Element lookup records:
━━━━━━━━━━━━━━━━

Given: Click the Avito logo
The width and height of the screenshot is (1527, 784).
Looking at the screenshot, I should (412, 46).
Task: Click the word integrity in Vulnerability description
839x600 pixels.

━━━━━━━━━━━━━━━━

REQUEST: Rewrite all of the material, replacing "Click" with "Press" wherever it occurs and leaving everything else unchanged.

FULL RESPONSE:
Given: Press the Avito logo
The width and height of the screenshot is (1527, 784).
Looking at the screenshot, I should (412, 46).
Task: Press the word integrity in Vulnerability description
839x600 pixels.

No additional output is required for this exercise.